** Start Excerpt **

Bible stories: Shamgar

Bible stories: Shamgar

One of my favorite Bible stories is barely a story at all. It’s the story of Shamgar, the parenthetical hero of the book of Judges.

Here, in its entirety, is the story of Shamgar:

After him came Shamgar son of Anath, who killed six hundred of the Philistines with an ox-goad. He too delivered Israel.

That’s Judges 3:31 and that’s it. That’s all we get. One verse with a body count and an unconventional choice of weapon and almost nothing more. A couple of chapters later, Deborah name-checks Shamgar in her litany of heroes — “In the days of Shamgar the son of Anath, in the days of Jael, the highways were unoccupied, and the travellers walked through byways” — but that’s it.

The matter-of-fact brevity and lack of larger context are tantalizing. Questions arise but are left unanswered. Shamgar slew 600 Philistines — was this all at once? Or was it one at a time over a long time? Were these 600 the combatant soldiers of an invading army, or were they women and children in some ill-fated Philistine settlement?

This is the book of Judges, after all, a bloody, R-rated collection of stories in which little distinction is made between honorable feats of military might and brutal atrocities and terrorism. Samson, probably the most famous of the heroes in Judges, practically invented terrorism. He’s praised in the book for setting fire to the enemy’s crops, employing indiscriminate starvation as a weapon of mass destruction. And he’s praised for being a low-tech suicide bomber, killing himself and hundreds of others by collapsing a building filled with Philistine dignitaries. Then there’s Ehud, the sneaky assassin who smuggled a dagger into the court of the enemy king, gutting him in the royal outhouse.

** End Excerpt **

■ Goals:
1) Return, word for word, the portion of the passage about Shamgar that opens with the words containing "The matter-of-fact brevity" and closes with "ill-fated Philistine settlement?".
2) According to the passage about Shamgar, what weapon did Shamgar use to kill six hundred Philistines?
3) Render this sentence from the passage about Shamgar into Spanish: "The matter-of-fact brevity and lack of larger context are tantalizing."

** Start Data lines **

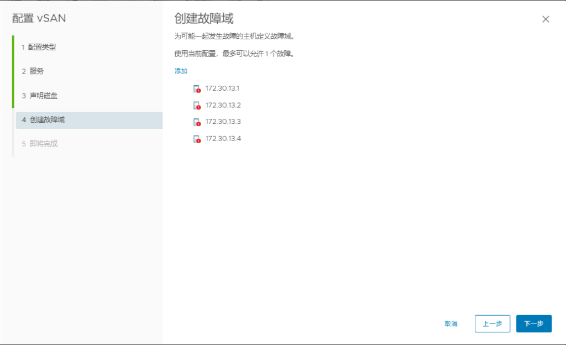Click the host icon for 172.30.13.2
The image size is (566, 345).
point(196,106)
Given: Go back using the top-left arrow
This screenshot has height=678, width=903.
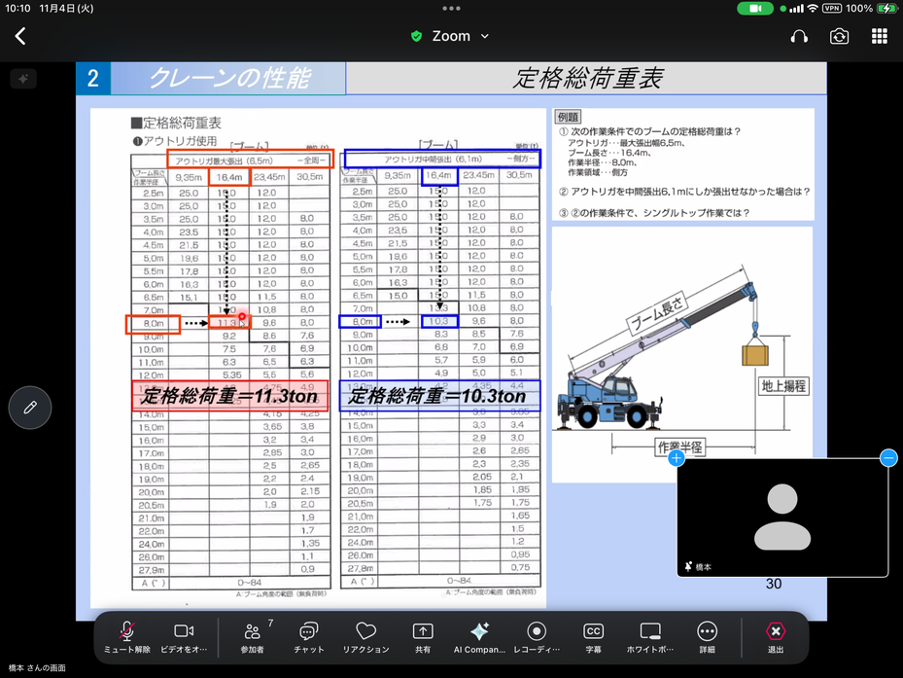Looking at the screenshot, I should tap(20, 36).
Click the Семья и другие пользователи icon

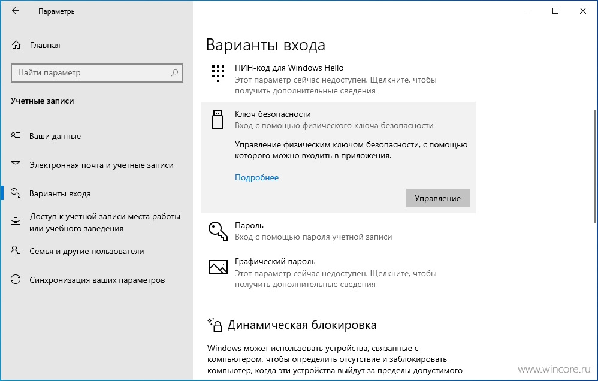(16, 250)
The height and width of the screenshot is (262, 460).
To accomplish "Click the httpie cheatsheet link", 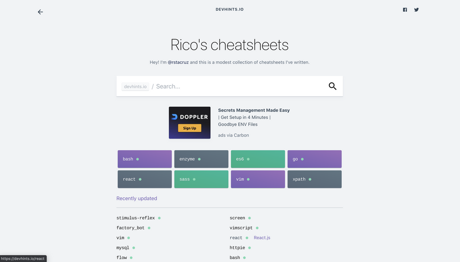I will pyautogui.click(x=237, y=248).
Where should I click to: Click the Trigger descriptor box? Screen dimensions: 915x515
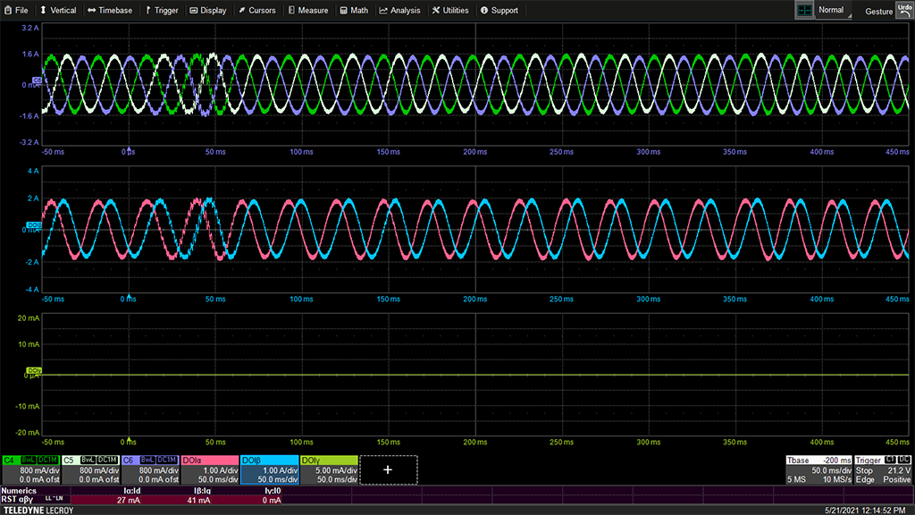pyautogui.click(x=883, y=469)
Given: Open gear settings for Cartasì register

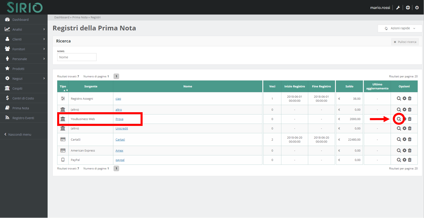Looking at the screenshot, I should coord(404,139).
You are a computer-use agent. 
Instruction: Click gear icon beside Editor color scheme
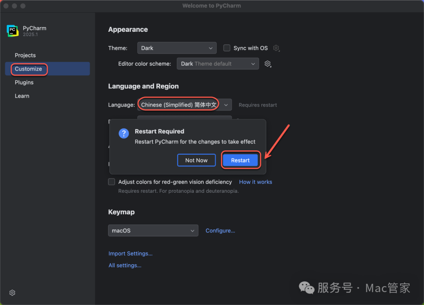coord(268,64)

** End Data lines **

■ Results:
1)
The matter-of-fact brevity and lack of larger context are tantalizing. Questions arise but are left unanswered. Shamgar slew 600 Philistines — was this all at once? Or was it one at a time over a long time? Were these 600 the combatant soldiers of an invading army, or were they women and children in some ill-fated Philistine settlement?

2) An ox-goad.

3) La brevedad prosaica y la falta de un contexto más amplio resultan tentadoras.